*Activity:* Each line from the one containing "This screenshot has height=868, width=1389." to the end of the entries below is to be set down exactly; the pictures are not.

*Saved entries:*
----------------

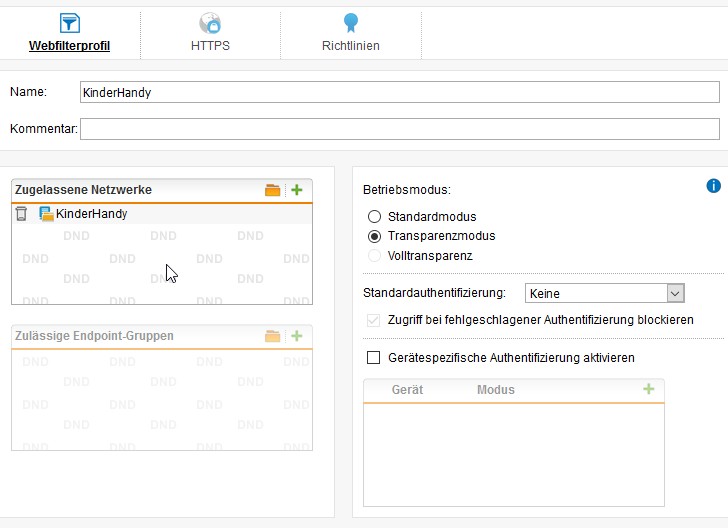
Task: Click the Richtlinien ribbon badge icon
Action: 351,23
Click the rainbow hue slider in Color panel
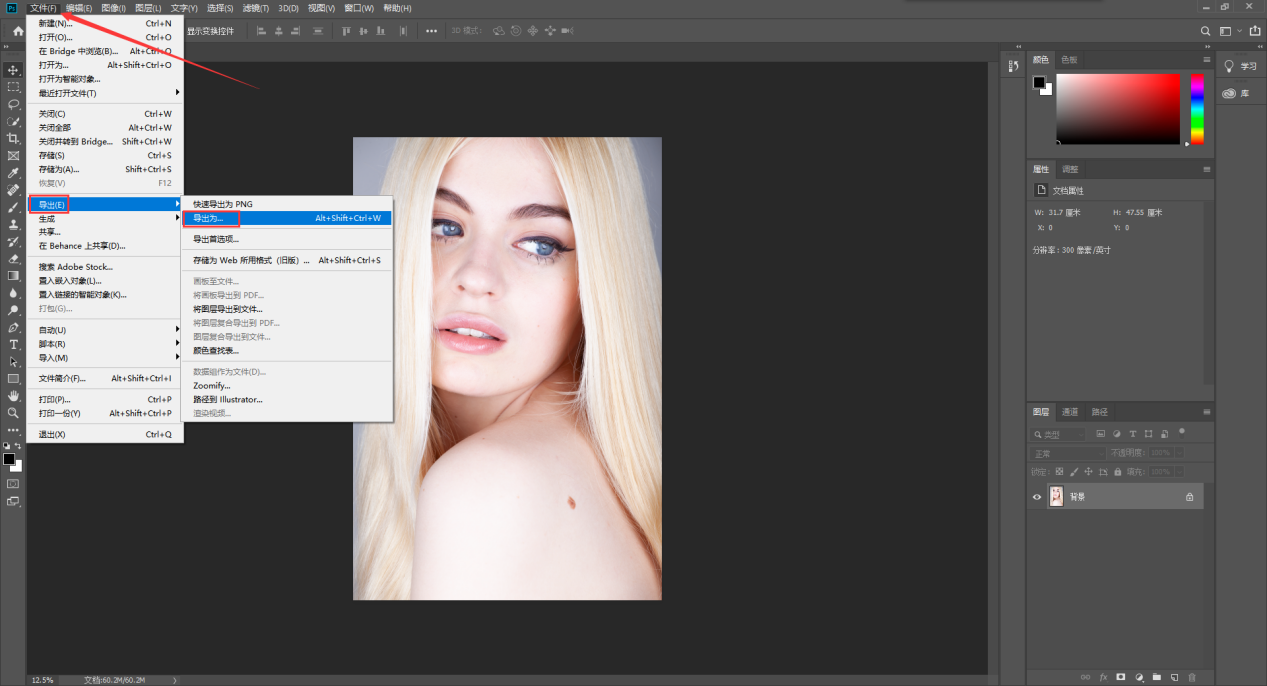Viewport: 1267px width, 686px height. point(1197,108)
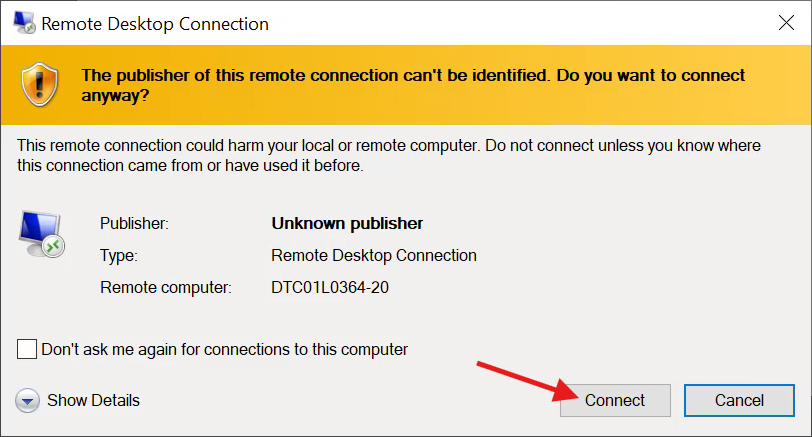This screenshot has width=812, height=437.
Task: Click the yellow warning shield icon
Action: point(41,83)
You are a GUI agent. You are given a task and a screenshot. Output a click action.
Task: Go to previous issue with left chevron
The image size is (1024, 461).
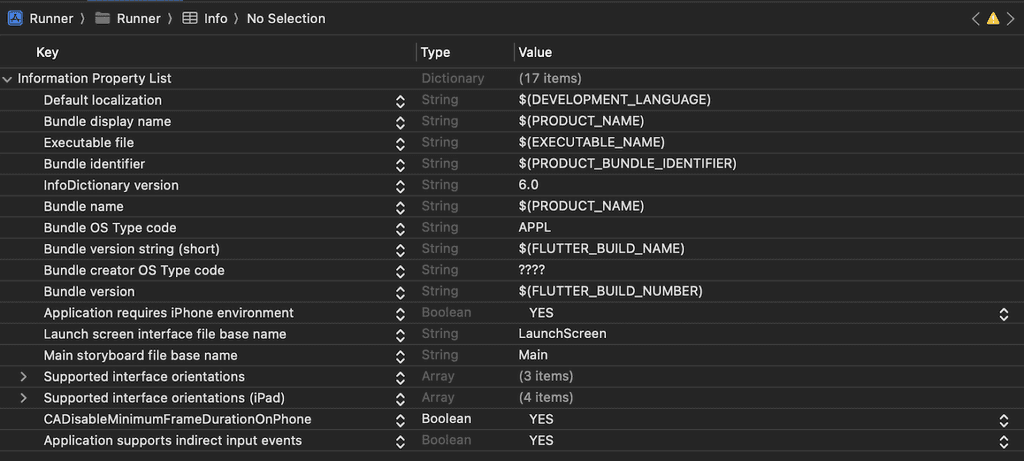pos(976,18)
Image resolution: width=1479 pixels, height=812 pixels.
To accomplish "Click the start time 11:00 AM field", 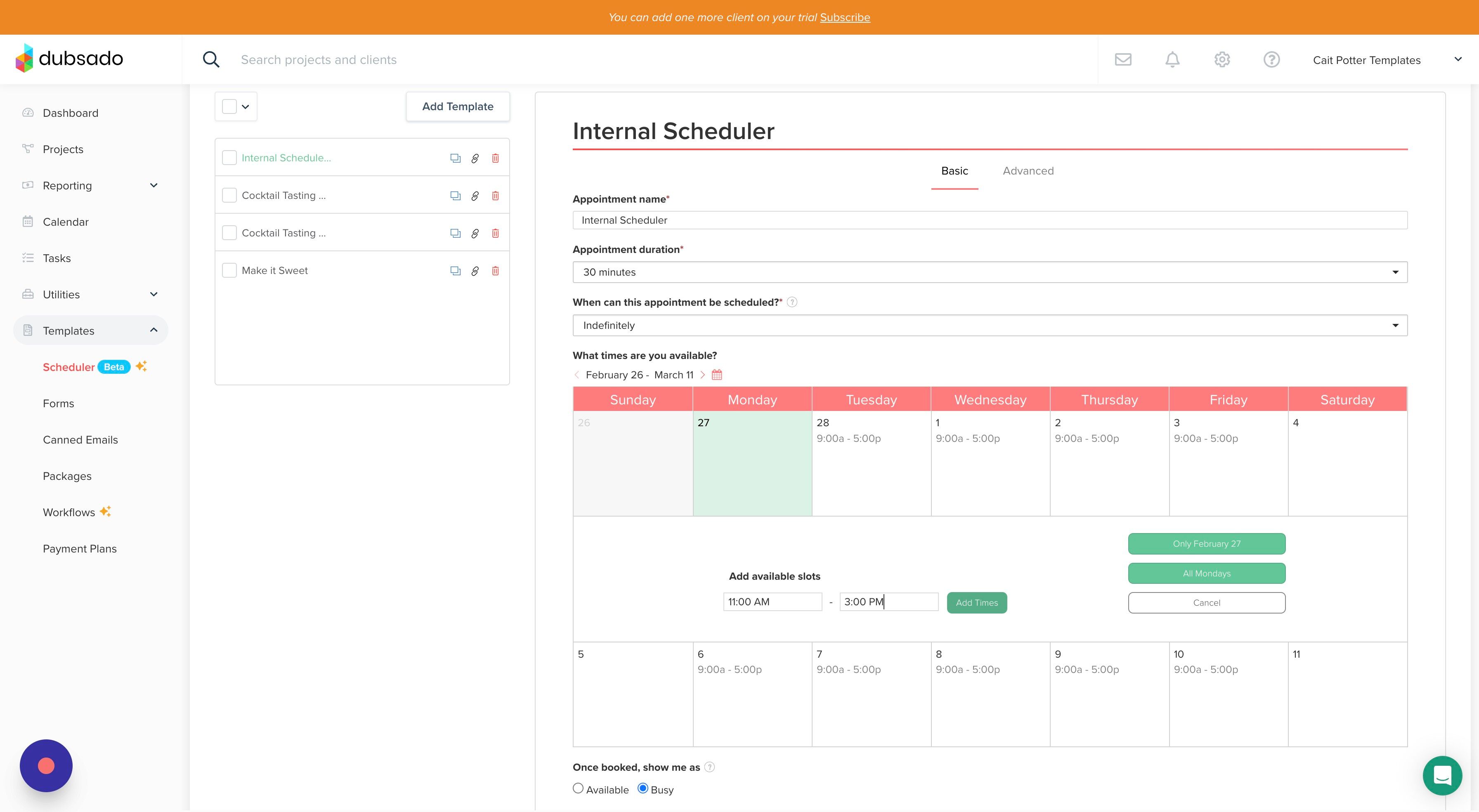I will (772, 602).
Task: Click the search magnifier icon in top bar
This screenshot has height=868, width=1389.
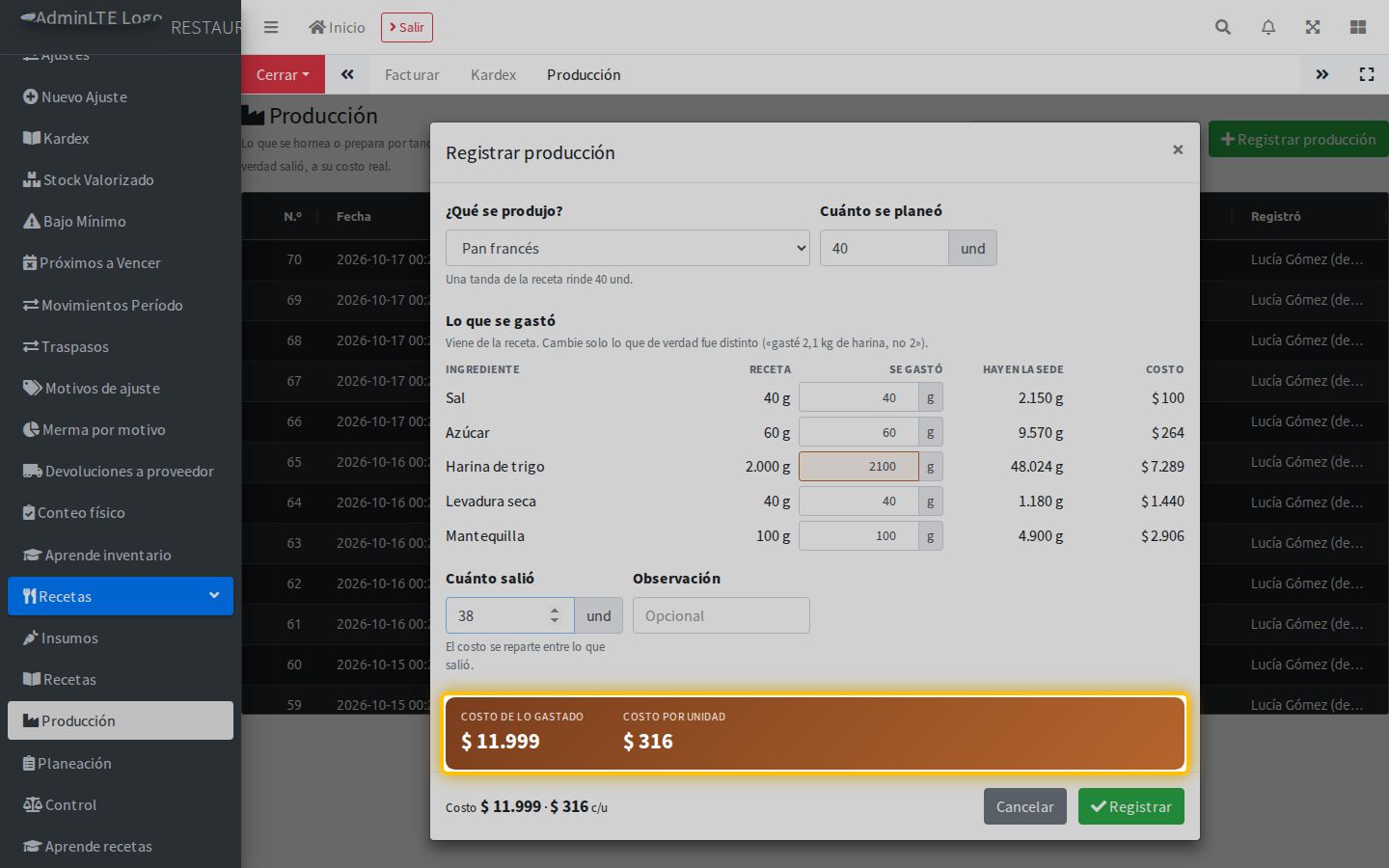Action: coord(1223,27)
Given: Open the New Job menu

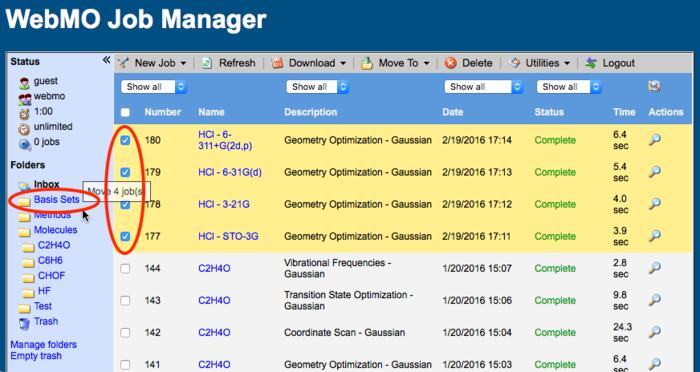Looking at the screenshot, I should point(152,63).
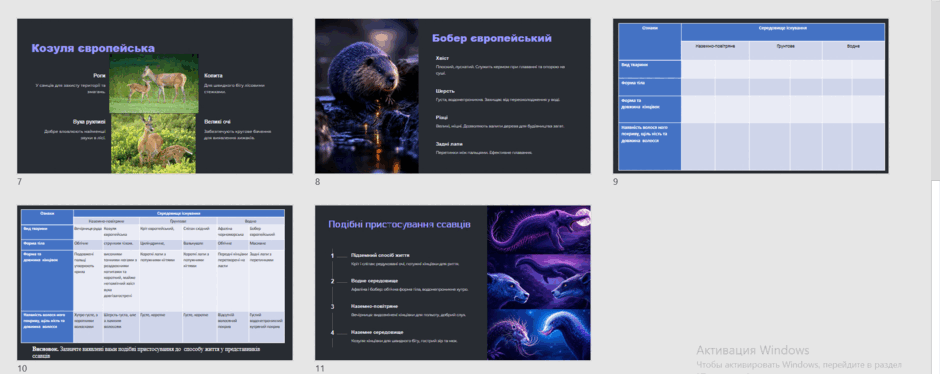Click the slide number 8 label

(318, 182)
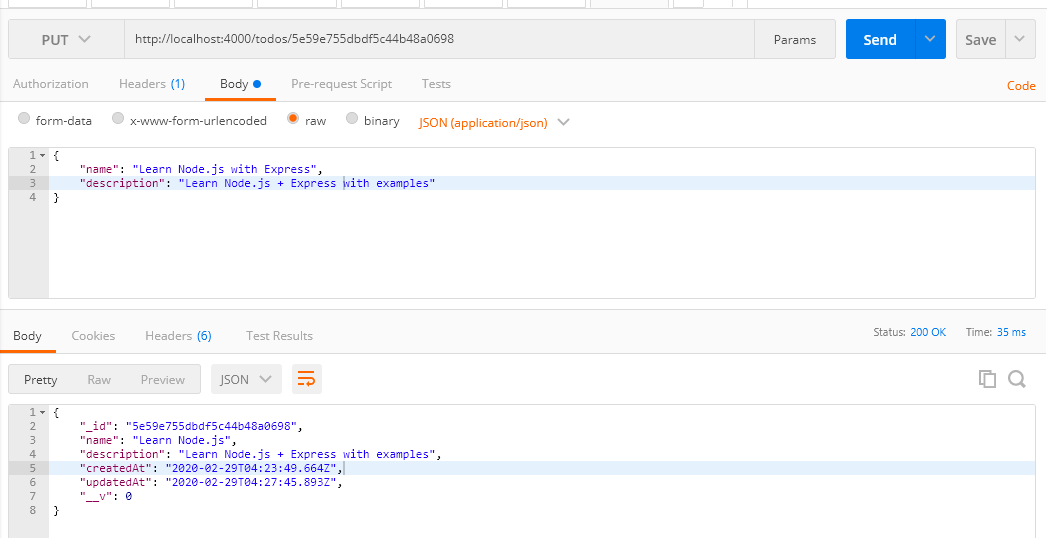The height and width of the screenshot is (538, 1047).
Task: Toggle line wrap icon in response
Action: pyautogui.click(x=306, y=379)
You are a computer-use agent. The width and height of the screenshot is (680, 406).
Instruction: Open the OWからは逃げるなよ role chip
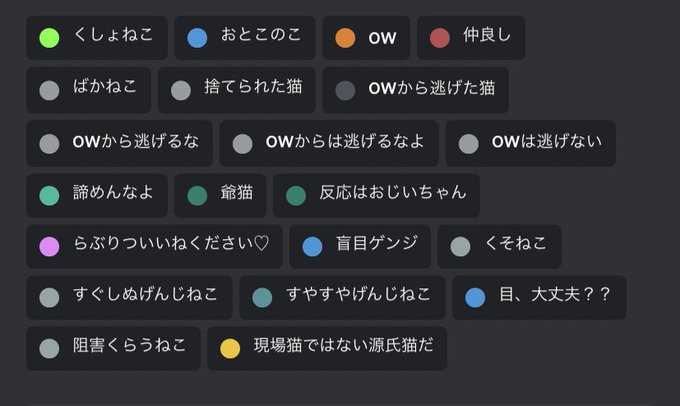point(329,143)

----------------

*Exercise response:*
This screenshot has height=868, width=1389.
Action: coord(1223,27)
Given: Open the New Job menu

Looking at the screenshot, I should point(152,63).
Click the slide number 8 label

(318, 182)
The height and width of the screenshot is (538, 1047).
Task: Toggle line wrap icon in response
Action: pyautogui.click(x=306, y=379)
You are a computer-use agent. The width and height of the screenshot is (680, 406).
Instruction: Open the OWからは逃げるなよ role chip
point(329,143)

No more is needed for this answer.